[Task material — start]

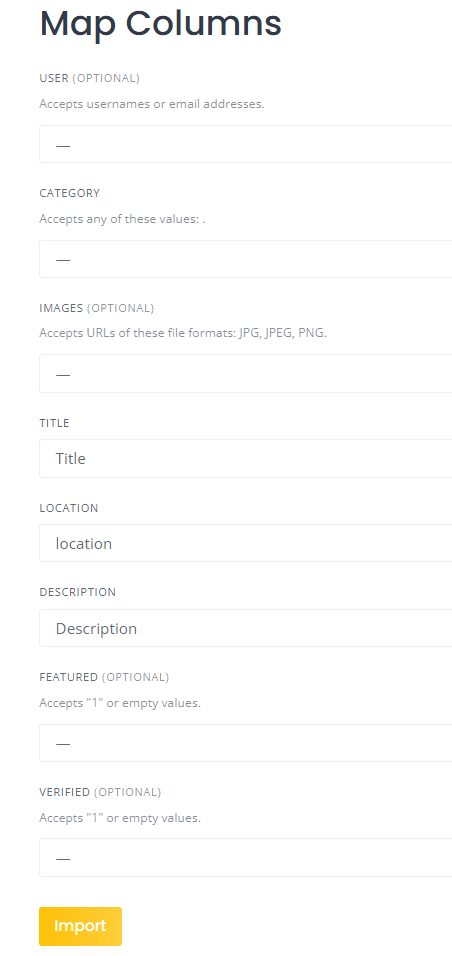Open the User column dropdown

click(246, 144)
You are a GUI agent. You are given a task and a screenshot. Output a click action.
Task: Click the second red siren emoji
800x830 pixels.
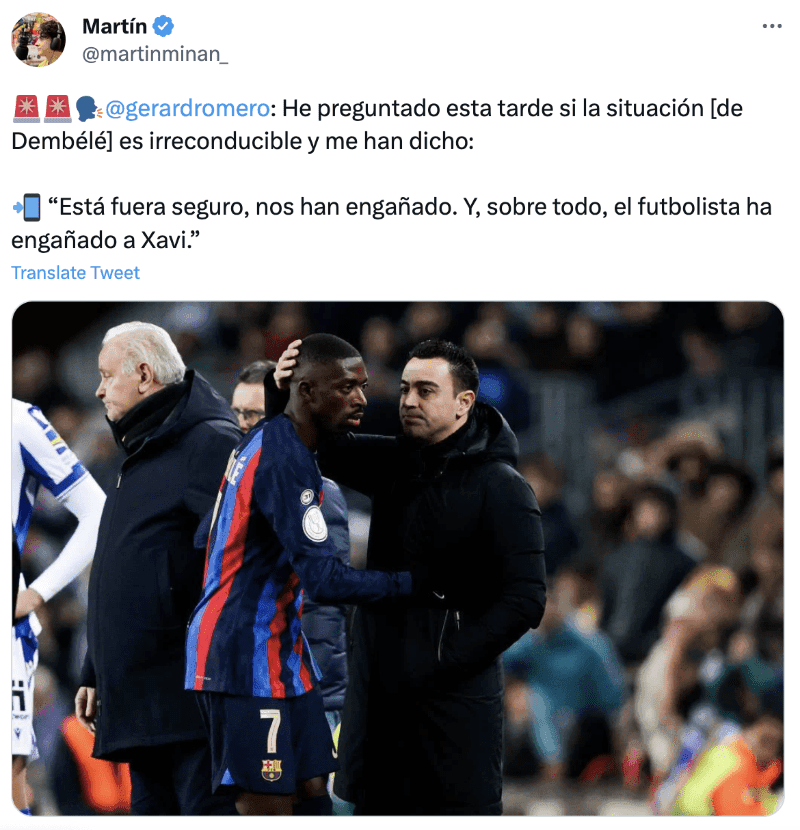57,109
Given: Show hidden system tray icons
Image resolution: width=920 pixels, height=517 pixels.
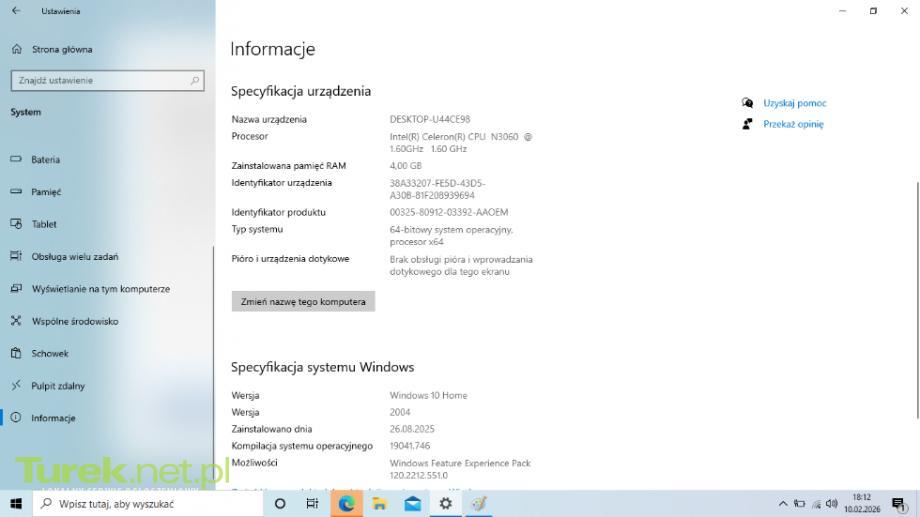Looking at the screenshot, I should pos(783,504).
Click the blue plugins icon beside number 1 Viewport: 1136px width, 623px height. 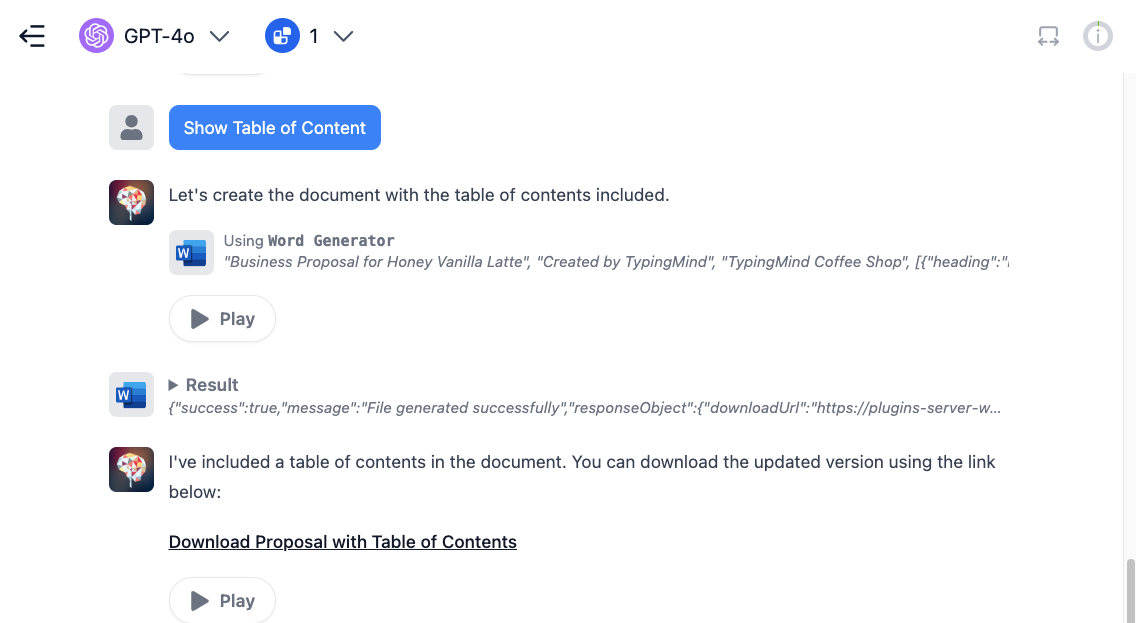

[Task material — finish]

- **Problem description**
Only the lines from the one holding "Given: Show hidden system tray icons" through the end of the records belong in the answer, copied exactly and without pictures.

- **Solution to this task**
Given: Show hidden system tray icons
Image resolution: width=920 pixels, height=517 pixels.
Looking at the screenshot, I should pos(783,504).
Click the blue plugins icon beside number 1 Viewport: 1136px width, 623px height. 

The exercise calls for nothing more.